Exercise description:
Copy out the entries below exactly as they stand, but only from the line containing "At what coordinates should I click to accomplish: Click" through the line containing "Given: Select the 菲丝-水镜幻梦".

Task material:

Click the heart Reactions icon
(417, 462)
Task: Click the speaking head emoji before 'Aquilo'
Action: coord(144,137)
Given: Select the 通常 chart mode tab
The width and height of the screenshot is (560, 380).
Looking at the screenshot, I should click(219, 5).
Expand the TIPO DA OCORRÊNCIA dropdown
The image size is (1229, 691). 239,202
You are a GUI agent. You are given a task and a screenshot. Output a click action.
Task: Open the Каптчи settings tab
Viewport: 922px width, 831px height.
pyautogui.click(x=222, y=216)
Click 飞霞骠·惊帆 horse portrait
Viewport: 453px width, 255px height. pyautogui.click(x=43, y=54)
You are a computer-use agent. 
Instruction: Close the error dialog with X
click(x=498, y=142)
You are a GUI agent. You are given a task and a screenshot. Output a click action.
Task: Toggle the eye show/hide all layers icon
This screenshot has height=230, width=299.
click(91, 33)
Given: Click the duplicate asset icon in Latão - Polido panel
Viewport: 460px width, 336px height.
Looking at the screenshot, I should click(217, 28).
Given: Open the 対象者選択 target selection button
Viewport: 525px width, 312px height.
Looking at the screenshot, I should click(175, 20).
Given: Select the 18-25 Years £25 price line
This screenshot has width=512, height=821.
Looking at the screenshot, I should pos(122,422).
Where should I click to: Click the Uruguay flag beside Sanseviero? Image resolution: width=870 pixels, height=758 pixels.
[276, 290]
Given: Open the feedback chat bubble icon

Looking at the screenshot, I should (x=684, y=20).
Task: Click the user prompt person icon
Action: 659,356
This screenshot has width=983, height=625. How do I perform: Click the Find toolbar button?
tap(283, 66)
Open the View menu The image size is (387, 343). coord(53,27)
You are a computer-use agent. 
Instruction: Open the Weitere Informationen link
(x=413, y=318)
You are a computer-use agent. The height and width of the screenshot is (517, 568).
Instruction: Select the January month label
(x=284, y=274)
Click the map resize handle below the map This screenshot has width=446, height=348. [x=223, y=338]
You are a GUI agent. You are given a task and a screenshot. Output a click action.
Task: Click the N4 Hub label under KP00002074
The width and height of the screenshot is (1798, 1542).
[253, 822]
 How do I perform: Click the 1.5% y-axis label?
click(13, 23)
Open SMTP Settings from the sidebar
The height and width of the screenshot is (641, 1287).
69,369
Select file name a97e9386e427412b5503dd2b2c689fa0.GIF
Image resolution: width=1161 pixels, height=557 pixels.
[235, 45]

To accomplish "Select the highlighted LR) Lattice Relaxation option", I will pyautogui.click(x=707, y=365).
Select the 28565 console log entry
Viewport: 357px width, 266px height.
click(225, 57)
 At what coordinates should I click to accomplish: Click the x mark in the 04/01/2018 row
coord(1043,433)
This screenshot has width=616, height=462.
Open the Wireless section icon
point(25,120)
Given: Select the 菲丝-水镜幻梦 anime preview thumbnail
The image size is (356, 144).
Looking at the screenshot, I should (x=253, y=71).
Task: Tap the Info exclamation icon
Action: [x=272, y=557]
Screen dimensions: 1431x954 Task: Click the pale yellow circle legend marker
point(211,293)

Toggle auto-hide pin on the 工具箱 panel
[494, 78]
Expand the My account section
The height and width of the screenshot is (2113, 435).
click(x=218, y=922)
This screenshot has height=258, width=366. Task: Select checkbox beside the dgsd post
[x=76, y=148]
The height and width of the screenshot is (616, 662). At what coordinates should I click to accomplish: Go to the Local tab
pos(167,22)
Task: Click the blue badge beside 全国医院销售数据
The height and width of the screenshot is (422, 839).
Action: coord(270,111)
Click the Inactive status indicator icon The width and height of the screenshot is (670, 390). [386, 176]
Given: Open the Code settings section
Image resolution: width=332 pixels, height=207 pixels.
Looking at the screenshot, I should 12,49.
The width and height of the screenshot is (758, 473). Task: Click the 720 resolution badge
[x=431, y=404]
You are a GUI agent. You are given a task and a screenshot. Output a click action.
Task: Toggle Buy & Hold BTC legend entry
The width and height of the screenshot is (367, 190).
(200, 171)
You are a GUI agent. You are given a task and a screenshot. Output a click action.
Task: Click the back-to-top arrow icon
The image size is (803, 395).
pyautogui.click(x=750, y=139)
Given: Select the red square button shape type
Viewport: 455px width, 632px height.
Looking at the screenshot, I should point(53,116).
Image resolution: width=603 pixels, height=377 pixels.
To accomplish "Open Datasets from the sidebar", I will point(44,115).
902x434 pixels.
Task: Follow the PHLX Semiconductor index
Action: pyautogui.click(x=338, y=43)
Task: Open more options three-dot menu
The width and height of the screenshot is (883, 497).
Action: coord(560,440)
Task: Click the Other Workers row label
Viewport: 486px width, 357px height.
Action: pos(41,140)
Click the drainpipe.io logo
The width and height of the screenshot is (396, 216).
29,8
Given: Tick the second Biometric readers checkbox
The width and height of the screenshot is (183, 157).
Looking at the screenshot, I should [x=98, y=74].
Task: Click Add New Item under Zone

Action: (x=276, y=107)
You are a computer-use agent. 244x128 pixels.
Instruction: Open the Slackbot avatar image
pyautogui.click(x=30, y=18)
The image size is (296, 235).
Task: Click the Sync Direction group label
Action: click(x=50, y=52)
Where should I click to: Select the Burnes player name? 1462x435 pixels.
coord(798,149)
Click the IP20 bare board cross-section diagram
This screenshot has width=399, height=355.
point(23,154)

Completed exercise:
 At what coordinates should I click to accomplish: Click the x mark in the 04/01/2018 row
coord(1043,433)
This screenshot has width=616, height=462.
Open the Wireless section icon
point(25,120)
Given: Select the 菲丝-水镜幻梦 anime preview thumbnail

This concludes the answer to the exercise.